WHY YOU SHOULD ALWAYS INCLUDE AN ARBITRATION CLAUSE IN A CONTRACT DOCUMENT
An arbitration clause is a provision in a contract that requires the parties to resolve any disputes that may arise through arbitration rather than through court litigation. The act defines an Arbitration as, a procedure in which a dispute is submitted, by agreement of the parties, to one or more arbitrators who make a binding decision on the dispute. (Arbitration Act 1995).
It is important that when parties are drafting, negotiation or to always include a Dispute resolution method clause in the document, there are several Dispute resolution methods, Arbitration being at the core of them all. Here are some reasons why you may need to have an arbitration clause in every agreement:
- Faster and Less Expensive Dispute Resolution: Arbitration is typically faster, less formal, and less expensive than court litigation. With an arbitration clause, the parties agree to avoid the expense and delay associated with court litigation.

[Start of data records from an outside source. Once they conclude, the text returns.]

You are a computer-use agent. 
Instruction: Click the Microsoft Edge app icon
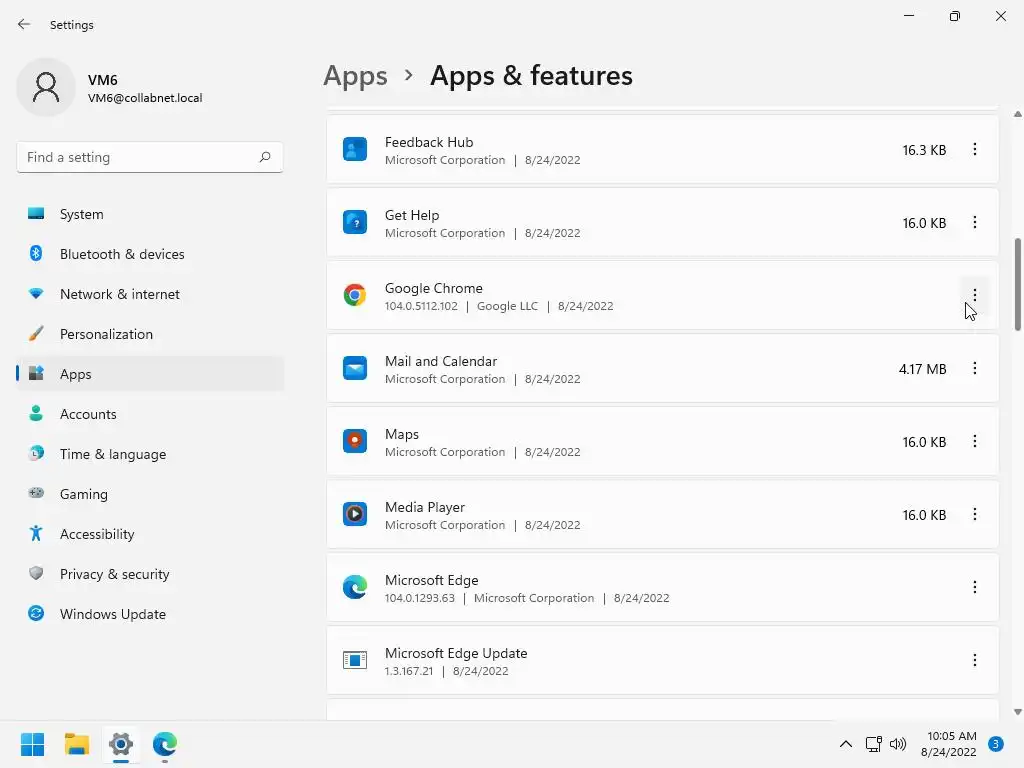(x=355, y=587)
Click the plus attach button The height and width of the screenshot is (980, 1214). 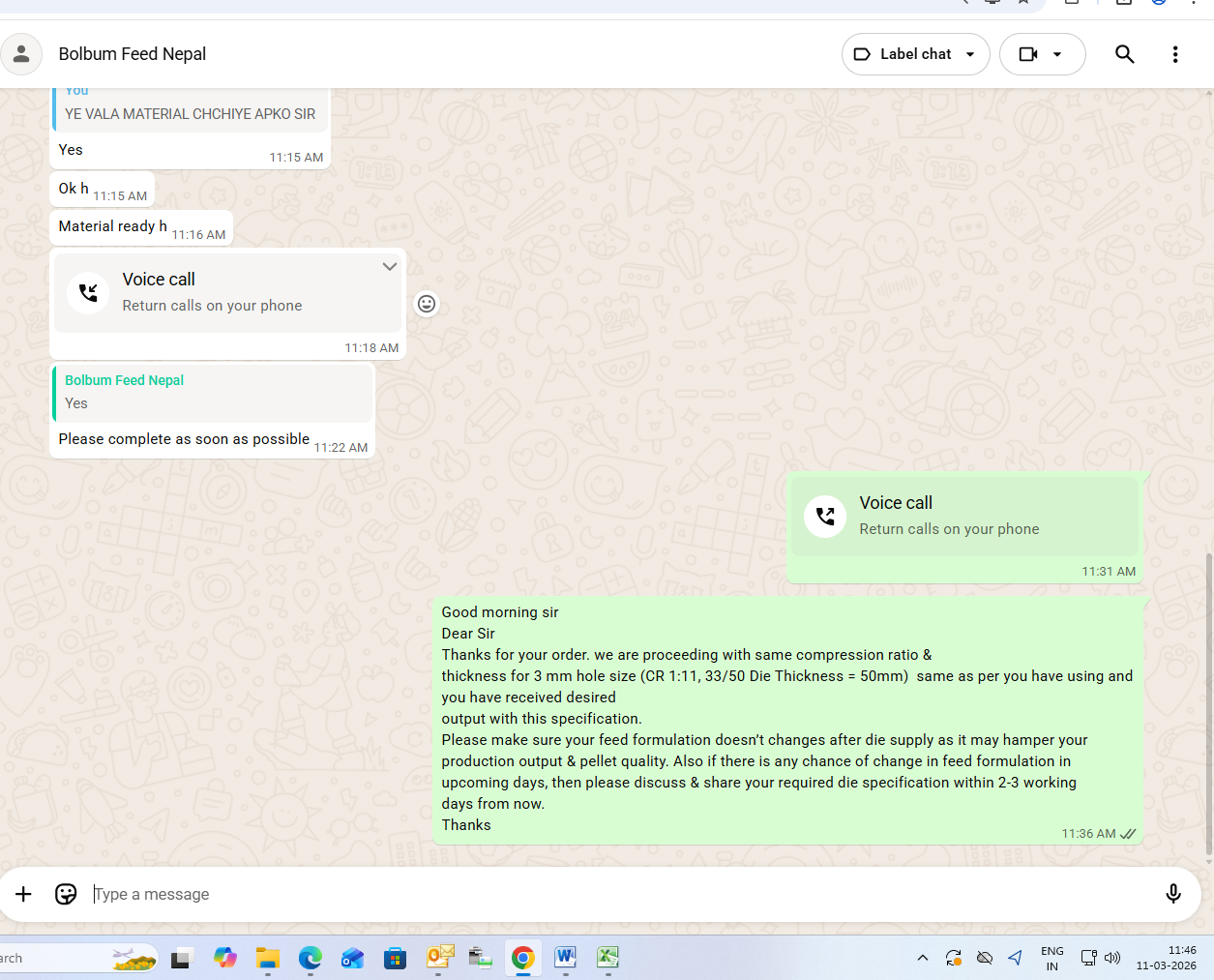pos(23,894)
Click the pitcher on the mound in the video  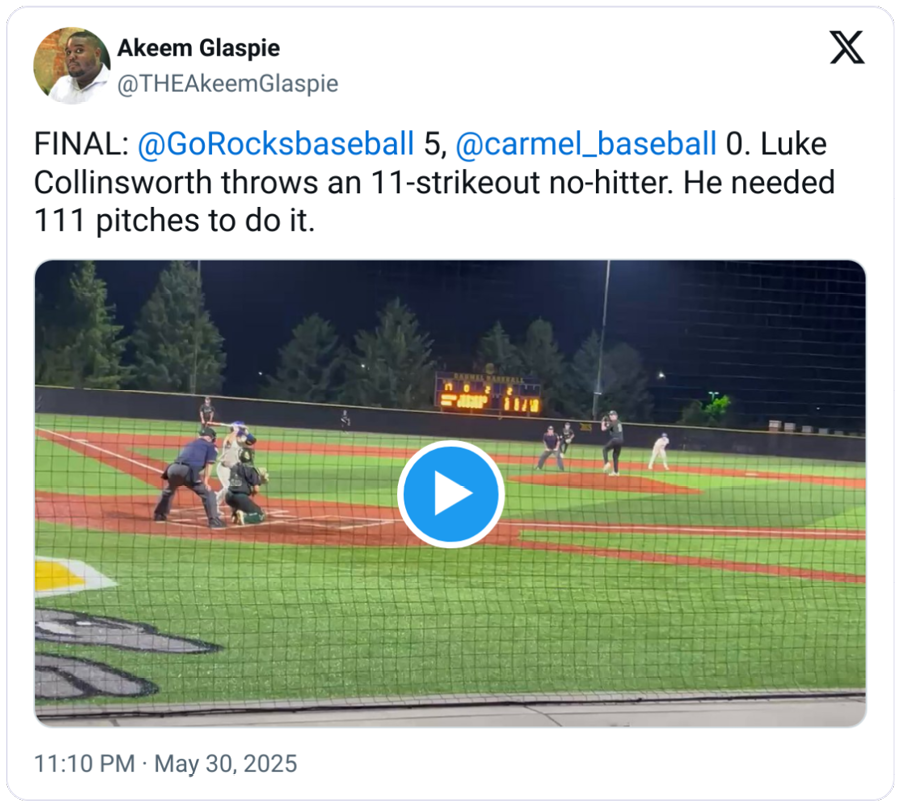point(612,443)
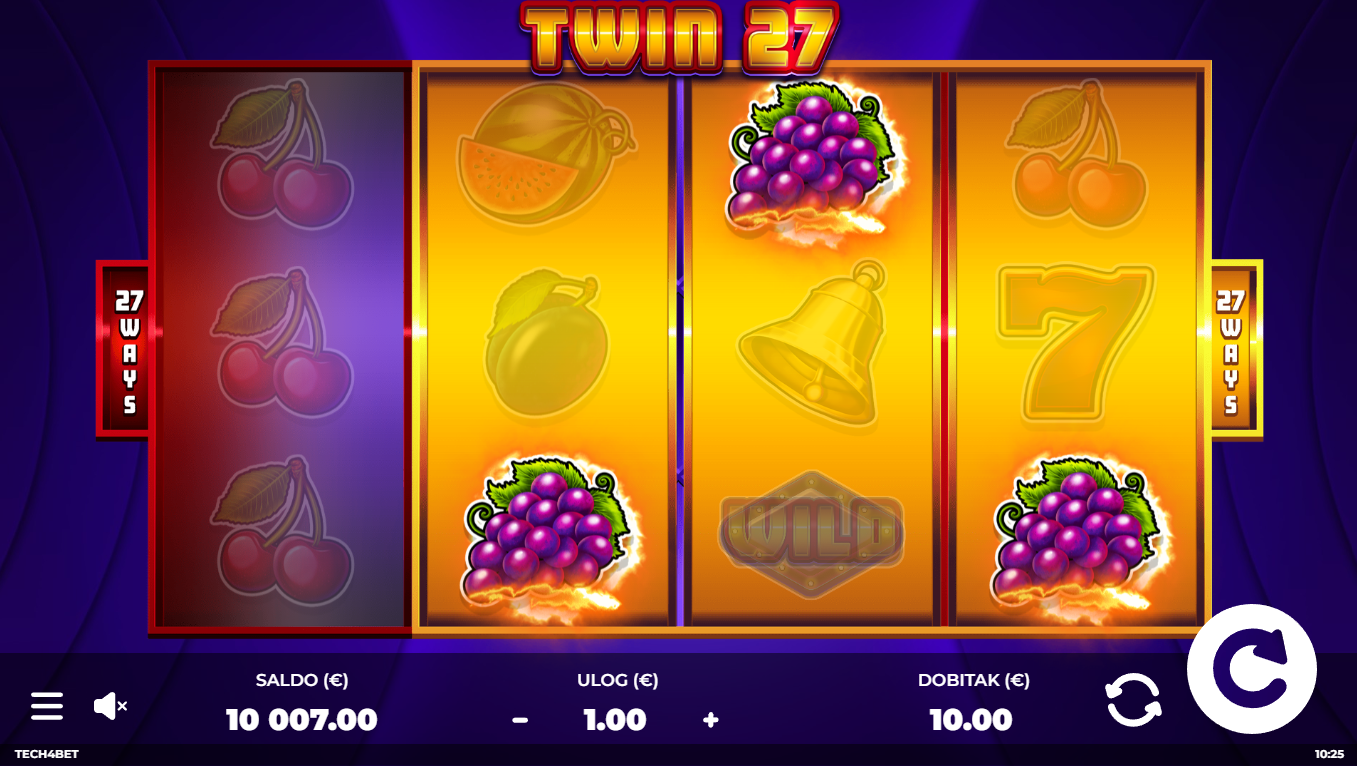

- Expertise and Neutrality: The parties can select an arbitrator with expertise and experience in the subject matter of the dispute, which can lead to a more informed and neutral resolution.
- Privacy: Arbitration proceedings are generally private and confidential, which can be beneficial if the dispute involves sensitive or proprietary information.
- Enforceability: Arbitration awards are generally easier to enforce than court judgments. If the losing party refuses to comply with the decision, the winning party can obtain a court order to compel compliance.
In conclusion, including an arbitration clause in every agreement can provide benefits such as faster and less expensive dispute resolution, expertise and neutrality, privacy, and enforceability. However, it is important to consult with legal counsel to ensure that an arbitration clause is appropriate for your specific situation.